氟苯尼考自微乳给药系统的制备及其质量评价

Preparation and quality evaluation of Florfenicol self-microemulsion drug delivery system

目的制备氟苯尼考自微乳给药系统(FF-SMEDDS),并对其质量进行评价。方法采用伪三元相图法对油相、乳化剂、助乳化剂进行筛选,采用高效液相法测定药物质量浓度,以溶解度为指标,应用星点设计-响应面优化法对处方进行优化;对优化处方制备的FF-SMEDDS进行质量评价,测定药物质量浓度、微乳粒径,并考察在4℃和30℃条件下的稳定性。结果优化后自微乳给药系统处方为:油相为柠檬酸三乙酯,乳化剂为乳化剂OP-10,助乳化剂为二乙二醇单乙醚(transcutol),三者的质量比为31.78%∶34.63%∶33.59%,该处方的药物溶解度为80.39 mg/mL;自乳化形成的微乳粒径为(9.34±0.36)nm(PDI=0.111±0.034)。以该优化处方制备的3批载药自微乳给药系统,药物质量浓度分别为48.35、48.08、48.14 mg/mL,自乳化形成的微乳粒径分别为(8.88±0.05)nm(PDI=0.139±0.018)、(9.18±0.04)nm(PDI=0.085±0.009)、(9.01±0.03)nm(PDI=0.085±0.008),在4℃和30℃条件下贮藏30 d稳定。结论本研究制备的氟苯尼考自微乳给药系统工艺可行,药物质量浓度较高,粒径分布均匀,体系稳定。
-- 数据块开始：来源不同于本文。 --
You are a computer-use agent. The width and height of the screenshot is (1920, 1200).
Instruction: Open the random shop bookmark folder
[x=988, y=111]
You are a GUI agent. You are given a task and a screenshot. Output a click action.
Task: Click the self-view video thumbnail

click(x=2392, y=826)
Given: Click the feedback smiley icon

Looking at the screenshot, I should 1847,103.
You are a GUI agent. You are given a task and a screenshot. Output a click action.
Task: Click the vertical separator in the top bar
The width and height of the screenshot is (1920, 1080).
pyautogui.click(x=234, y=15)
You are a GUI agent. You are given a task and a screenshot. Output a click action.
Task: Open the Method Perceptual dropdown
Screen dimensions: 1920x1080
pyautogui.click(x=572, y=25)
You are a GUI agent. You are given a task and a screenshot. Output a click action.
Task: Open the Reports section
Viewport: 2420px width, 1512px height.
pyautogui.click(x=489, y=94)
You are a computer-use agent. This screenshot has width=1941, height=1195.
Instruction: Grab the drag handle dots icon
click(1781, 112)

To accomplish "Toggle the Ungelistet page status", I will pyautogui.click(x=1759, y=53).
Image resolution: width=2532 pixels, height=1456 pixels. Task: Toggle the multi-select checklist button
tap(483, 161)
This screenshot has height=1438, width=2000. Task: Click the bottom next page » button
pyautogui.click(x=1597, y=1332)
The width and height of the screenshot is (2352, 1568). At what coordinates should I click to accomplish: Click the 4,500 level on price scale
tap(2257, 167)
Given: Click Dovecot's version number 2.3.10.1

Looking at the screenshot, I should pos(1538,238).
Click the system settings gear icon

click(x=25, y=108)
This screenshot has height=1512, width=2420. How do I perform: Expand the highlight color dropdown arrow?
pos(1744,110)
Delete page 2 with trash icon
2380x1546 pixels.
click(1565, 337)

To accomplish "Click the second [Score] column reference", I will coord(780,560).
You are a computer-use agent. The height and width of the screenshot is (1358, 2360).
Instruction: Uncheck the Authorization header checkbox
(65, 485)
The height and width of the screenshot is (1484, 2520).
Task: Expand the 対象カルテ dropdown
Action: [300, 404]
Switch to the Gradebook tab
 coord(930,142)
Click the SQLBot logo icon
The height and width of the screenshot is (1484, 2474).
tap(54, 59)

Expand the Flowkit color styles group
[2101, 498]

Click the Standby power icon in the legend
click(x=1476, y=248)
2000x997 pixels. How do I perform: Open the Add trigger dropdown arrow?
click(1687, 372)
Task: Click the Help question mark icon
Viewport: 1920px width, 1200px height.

Objective To prepare florfenicol self-microemulsion drug delivery system(FF-SMEDDS)and evaluate its quality.Methods The oil phase,emulsifier and coemulsifier were screened by pseudo-ternary phase diagram.The drug concentration was determined by HPLC.The formulation was optimized by the central composite designresponse surface methodology with drug solubility as the index.The quality of the FF-SMEDDS was evaluated.The drug content and particle size of microemulsion formed were determined,and its stability at 4℃and 30℃was investigated.Results The optimal formulation of SMEDDS was as follows:oil phase of triethyl citrate,emulsifier of emulsifier OP-10 and coemulsifier of transcutol with the ratio of 31.78%:34.63%:33.59%.The solubility of FF in the optimal formulation was 80.39 mg/mL and the particle size of microemulsion formed was(9.34±0.36)nm(PDI=0.111±0.034).The drug concentrations of the three batches of FF-SMEDDSwere 48.35mg/mL,48.08 mg/mL and 48.14 mg/mL,respectively,and the particle size of microemulsions formed were(8.88±0.05)nm(PDI=0.139±0.018),(9.18±0.04)nm(PDI=0.085±0.009)and(9.01±0.03)nm(PDI=0.085±0.008),respectively.They all remained stable after being stored at 4℃and 30℃for 30 days.Conclusion FF-SMEDDS prepared in this study is feasible with high drug loading,uniform particle size distribution and stable system.